For businesses navigating this landscape, the message is clear: supply chain resilience is no longer a purely operational concern. It is becoming a diplomatic and geopolitical variable, shaped by coalitions like the FIT Partnership that are rewriting the rules of trade survival in an era of perpetual disruption.
FAQ: What the FIT Partnership Hormuz Statement Means for Global Trade
Q: What is the FIT Partnership and why was it formed? A: The Future of Investment and Trade (FIT) Partnership is a coalition of 16 small and medium-sized trade-dependent economies launched in September 2025. It provides a platform for countries facing similar vulnerabilities in global value chains to coordinate responses to protectionism, supply disruptions, and trade system challenges.
Q: How does the March 31, 2026 joint statement differ from the November 2025 Singapore Declaration? A: The November 2025 Declaration established general principles for supply chain resilience. The March 31 statement specifically activates these principles in response to the Hormuz crisis, with eleven members committing to coordinated information sharing, alternative supply route identification, and maintaining open trade lines for energy and essential goods.

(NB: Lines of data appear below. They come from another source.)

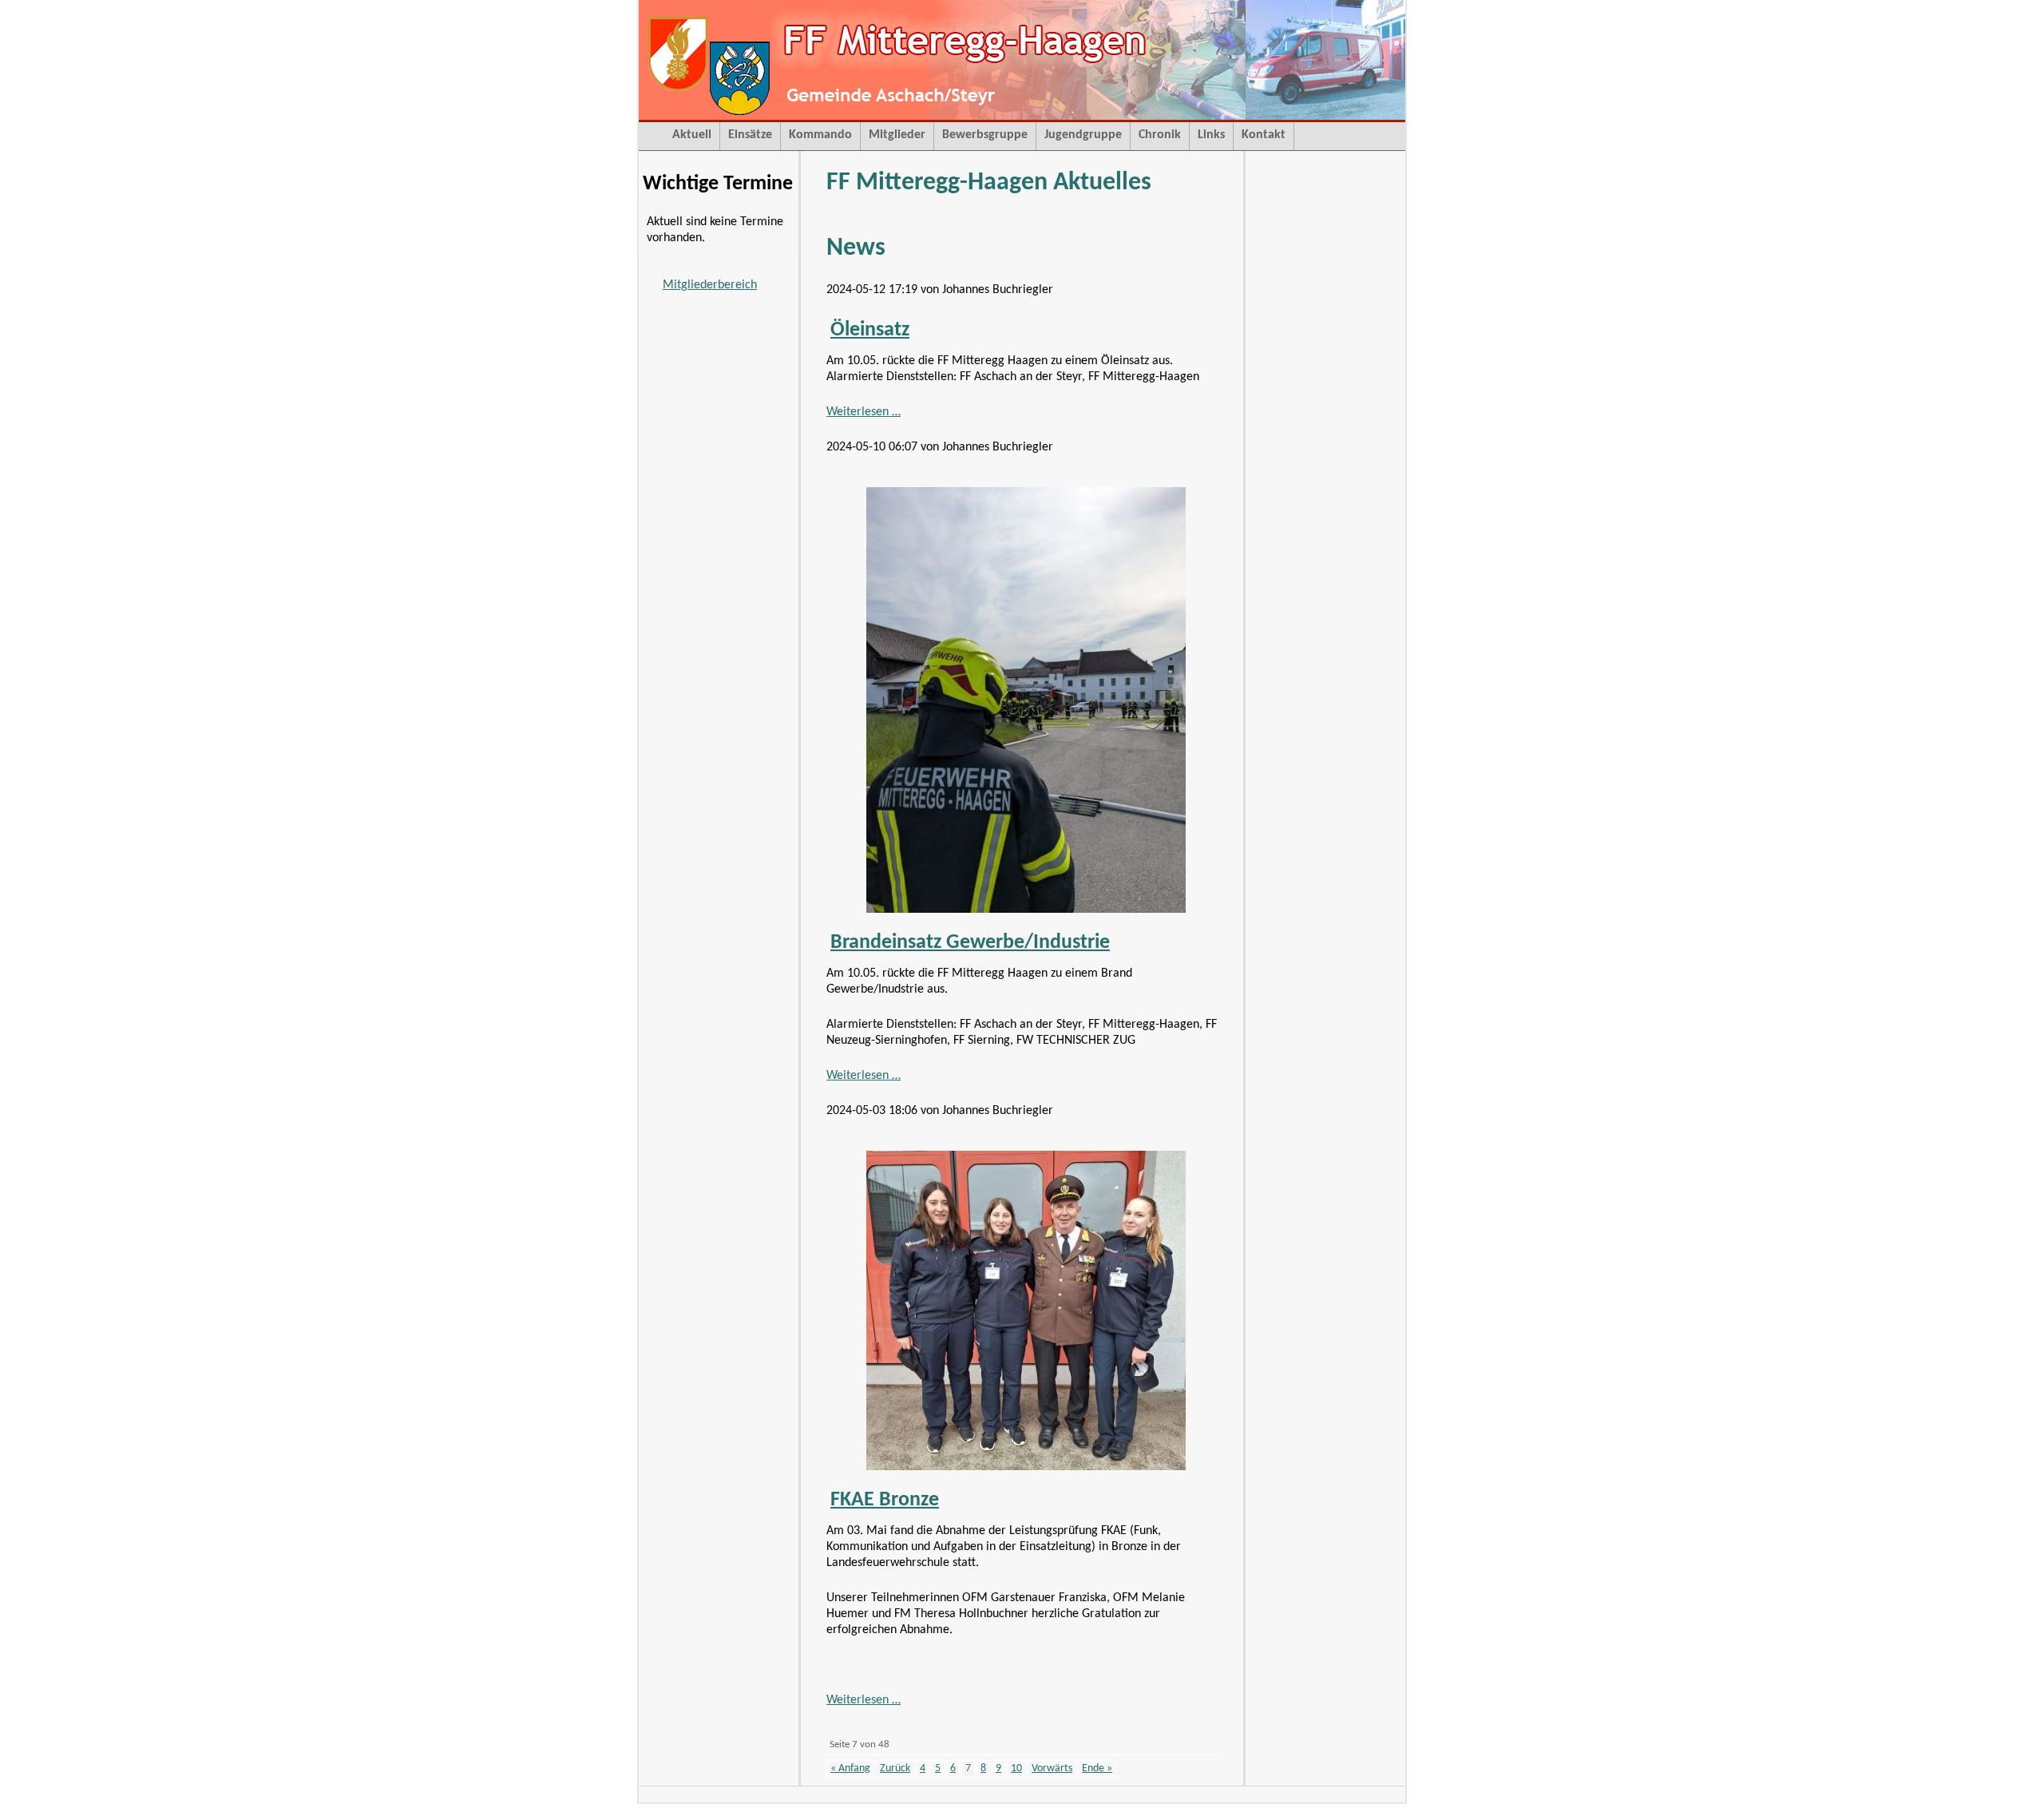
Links (1211, 135)
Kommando (820, 135)
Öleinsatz (869, 330)
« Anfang (850, 1768)
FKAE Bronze (884, 1500)
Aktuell (691, 135)
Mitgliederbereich (710, 285)
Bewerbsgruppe (985, 135)
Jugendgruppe (1083, 135)
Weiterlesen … (863, 412)
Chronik (1160, 135)
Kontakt (1263, 135)
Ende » (1097, 1768)
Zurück (895, 1768)
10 (1016, 1768)
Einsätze (750, 135)
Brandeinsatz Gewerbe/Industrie (970, 943)
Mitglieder (897, 135)
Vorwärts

Q: Why are small economies leading this initiative rather than major powers? A: Small, trade-dependent economies experience supply disruptions most acutely. Singapore’s trade-to-GDP ratio exceeds 300%; for these nations, supply chain resilience is existential. Major powers have more domestic buffer capacity and competing strategic priorities. The FIT Partnership allows smaller states to amplify their collective voice.
Q: What specific mechanisms does the FIT Partnership use for supply chain coordination? A: The framework includes designated national contact points for real-time information sharing, commitments to refrain from export restrictions during crises, expedited customs procedures for essential goods, and joint response planning for major disruptions.
Q: How long is the Strait of Hormuz expected to remain closed? A: As of late March 2026, there is no clear timeline for reopening. The IRGC has announced the strait is closed to vessels traveling to and from US, Israeli, and allied ports. Military operations to secure passage are ongoing, but analysts warn that even with de-escalation, normal shipping conditions may take months to resume due to insurance market dislocations.